5. Fastening system (1) according to claim 2, wherein the second vehicle component (300) consists of at least two individual parts which are fastened to one another, wherein the opening (30) with the first internal thread (31) is arranged on another of these individual parts than the stop (303).

6. Fastening system (1) according to claim 2, wherein the compensating element (10) is designed to seal an opening on the stop (303) against dirt and/or water spray by bearing against the stop (303).

7. Fastening system (1) according to claim 1, wherein a second torque which is required for turning the screw (100) in the compensating element (10) is higher than a first torque which is required for turning the compensating element (10) in the opening (30) on the second vehicle component (300).

8. Fastening system (1) according to claim 1, wherein a relative thread deformation or relative thread misalignment is present between the second internal thread (22) and the second external thread (102).

9. Fastening system (1) according to claim 1, wherein the first external thread (11) and the first internal thread (31) are multi-start threads.
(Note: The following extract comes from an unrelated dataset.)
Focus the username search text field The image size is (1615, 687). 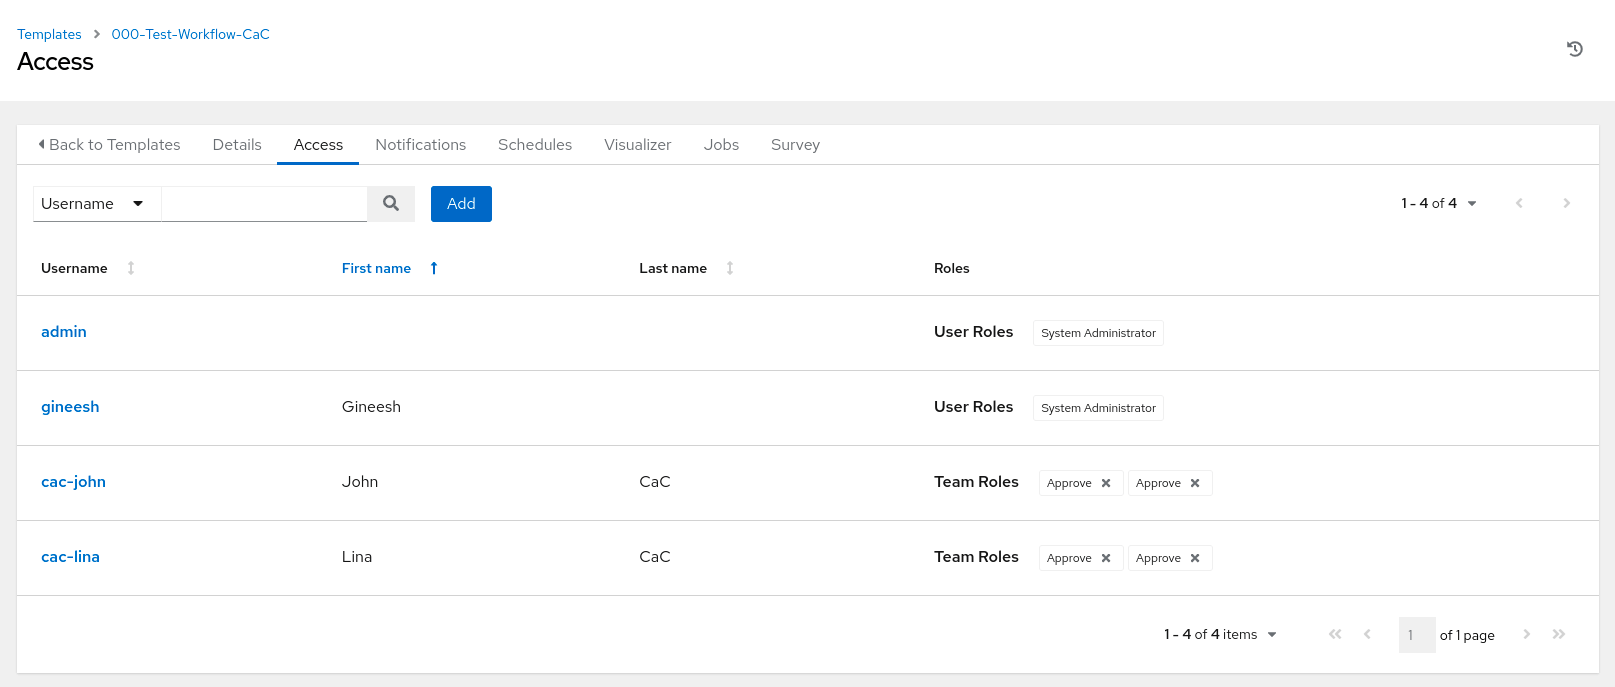(264, 204)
10. Fastening system (1) according to claim 1, wherein the opening (30) with the first internal thread (31) is fastened to the second vehicle component via an attachment element which is part of the fastening system (1).

11. Fastening system (1) according to claim 1, wherein the fastening system (1) has a spring element which is designed to act on the compensating element (10) in the premounted state of the compensating element (10).

12. Fastening system (1) according to claim 1, wherein the fastening system (1) has an extension element which is designed to extend the compensating element (10) in the longitudinal direction (y).

13. (canceled)

14. A system, comprising:

a first vehicle component (200) fastened to a second vehicle component (300) with tolerance compensation, wherein the second vehicle component (330) has an opening (30) with a first internal thread (31);

a compensating element (10) for tolerance-compensating fastening of the first vehicle component (200) to the second vehicle component (300), the compensating element having a first external thread (11);

a screw (100) with a second external thread (102);

wherein the compensating element includes a longitudinal opening (20) with a second internal thread (22);

wherein the screw (10) is received within the longitudinal opening (20) such that the second internal thread (22) and the second external thread (102) are threadedly engaged;

wherein the compensating element (1) is received in the opening (30) such that the first internal thread (31) and the first external thread (11) are threadedly engaged;

wherein the compensating element (10) is premounted on the second vehicle component (300) via the first external thread (11) and the first internal thread (31);

wherein the compensating element (10) is movable in a longitudinal direction (y) by rotation within a first tolerance compensation range and thus a compensation of a tolerance in the longitudinal direction (y) is obtainable.